Patent Ductus Arteriosus and Brain Volume

Pediatrics. 2016 Apr;137(4):e20153090. doi: 10.1542/peds.2015-3090. Epub 2016 Mar 30.


Background and objectives: A hemodynamically significant patent ductus arteriosus (PDA) can compromise perfusion and oxygenation of the preterm brain. Reports suggest that PDA is associated with increased mortality and morbidity. We hypothesize that long-standing low cerebral oxygenation due to PDA might affect brain volume at term equivalent age.

Methods: Observational study in 140 infants investigating the relationship between near-infrared spectroscopy-monitored cerebral oxygen saturation (rSco2) and MRI-assessed regional brain volume and maturation of the posterior limb of the internal capsule at term-equivalent age in 3 groups: those whose PDA closed with indomethacin, those who needed additional surgical closure, and matched controls.

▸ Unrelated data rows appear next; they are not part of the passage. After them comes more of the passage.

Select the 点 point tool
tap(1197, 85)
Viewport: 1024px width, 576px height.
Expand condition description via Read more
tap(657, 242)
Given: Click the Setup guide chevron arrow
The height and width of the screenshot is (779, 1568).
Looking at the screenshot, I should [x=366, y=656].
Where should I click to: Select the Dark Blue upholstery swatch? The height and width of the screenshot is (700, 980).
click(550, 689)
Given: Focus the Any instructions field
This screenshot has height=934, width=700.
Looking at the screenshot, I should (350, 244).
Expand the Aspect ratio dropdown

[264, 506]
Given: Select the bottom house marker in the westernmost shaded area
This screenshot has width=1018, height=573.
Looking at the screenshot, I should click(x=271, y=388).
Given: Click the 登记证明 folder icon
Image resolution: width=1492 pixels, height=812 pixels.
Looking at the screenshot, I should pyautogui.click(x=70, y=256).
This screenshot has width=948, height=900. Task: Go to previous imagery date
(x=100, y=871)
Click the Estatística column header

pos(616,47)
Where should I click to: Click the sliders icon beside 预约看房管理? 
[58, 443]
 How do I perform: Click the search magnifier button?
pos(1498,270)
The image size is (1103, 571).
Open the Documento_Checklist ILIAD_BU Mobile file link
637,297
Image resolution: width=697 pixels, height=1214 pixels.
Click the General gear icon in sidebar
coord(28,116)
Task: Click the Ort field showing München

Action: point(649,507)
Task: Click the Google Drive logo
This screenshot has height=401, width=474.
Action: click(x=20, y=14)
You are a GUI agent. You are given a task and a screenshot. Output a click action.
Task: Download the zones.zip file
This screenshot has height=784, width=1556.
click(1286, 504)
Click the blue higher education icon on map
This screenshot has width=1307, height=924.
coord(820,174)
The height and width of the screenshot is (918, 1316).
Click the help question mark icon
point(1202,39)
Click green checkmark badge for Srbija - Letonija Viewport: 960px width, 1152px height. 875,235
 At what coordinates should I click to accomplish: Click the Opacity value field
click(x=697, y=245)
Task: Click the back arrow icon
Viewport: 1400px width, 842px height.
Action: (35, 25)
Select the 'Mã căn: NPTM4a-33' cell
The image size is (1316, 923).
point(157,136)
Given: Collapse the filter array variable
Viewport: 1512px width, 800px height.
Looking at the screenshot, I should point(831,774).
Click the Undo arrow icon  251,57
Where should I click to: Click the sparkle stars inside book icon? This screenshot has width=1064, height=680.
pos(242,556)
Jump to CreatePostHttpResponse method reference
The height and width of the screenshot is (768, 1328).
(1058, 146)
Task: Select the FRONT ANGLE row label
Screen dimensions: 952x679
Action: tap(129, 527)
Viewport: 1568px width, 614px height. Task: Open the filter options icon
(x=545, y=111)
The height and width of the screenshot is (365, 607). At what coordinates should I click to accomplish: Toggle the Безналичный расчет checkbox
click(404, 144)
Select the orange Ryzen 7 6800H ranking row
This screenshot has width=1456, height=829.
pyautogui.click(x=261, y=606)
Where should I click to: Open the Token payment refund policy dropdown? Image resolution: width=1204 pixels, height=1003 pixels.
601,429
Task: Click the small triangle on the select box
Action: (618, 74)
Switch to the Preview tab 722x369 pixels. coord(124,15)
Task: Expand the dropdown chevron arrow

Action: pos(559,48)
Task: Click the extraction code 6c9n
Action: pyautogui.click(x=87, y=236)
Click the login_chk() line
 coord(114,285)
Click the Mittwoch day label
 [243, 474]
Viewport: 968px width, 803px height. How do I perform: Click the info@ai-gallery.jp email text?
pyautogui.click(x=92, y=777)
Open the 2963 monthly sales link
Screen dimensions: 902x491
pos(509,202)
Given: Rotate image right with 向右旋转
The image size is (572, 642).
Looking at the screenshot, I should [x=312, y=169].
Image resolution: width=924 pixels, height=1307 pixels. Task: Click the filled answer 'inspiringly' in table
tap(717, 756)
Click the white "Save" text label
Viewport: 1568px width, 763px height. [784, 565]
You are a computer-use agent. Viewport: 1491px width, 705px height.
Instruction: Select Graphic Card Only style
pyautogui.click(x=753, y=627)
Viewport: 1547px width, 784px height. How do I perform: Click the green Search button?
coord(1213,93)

Results: The surgery group had the lowest rSco2 values before closure (n = 35), 48% ± 9.7% (mean ± SD) as compared with the indomethacin (n = 35), 59% ± 10.4 (P < .001), and control groups (n = 70), 66% ± 6.9 (P < .001); the highest postnatal age before effective treatment; and the lowest volumes of most brain regions at term-equivalent age. Multiple linear regression analysis showed a significant effect of preductal closure rSco2 on cerebellar volume in this group. No differences were found in maturation of the posterior limb of the internal capsule.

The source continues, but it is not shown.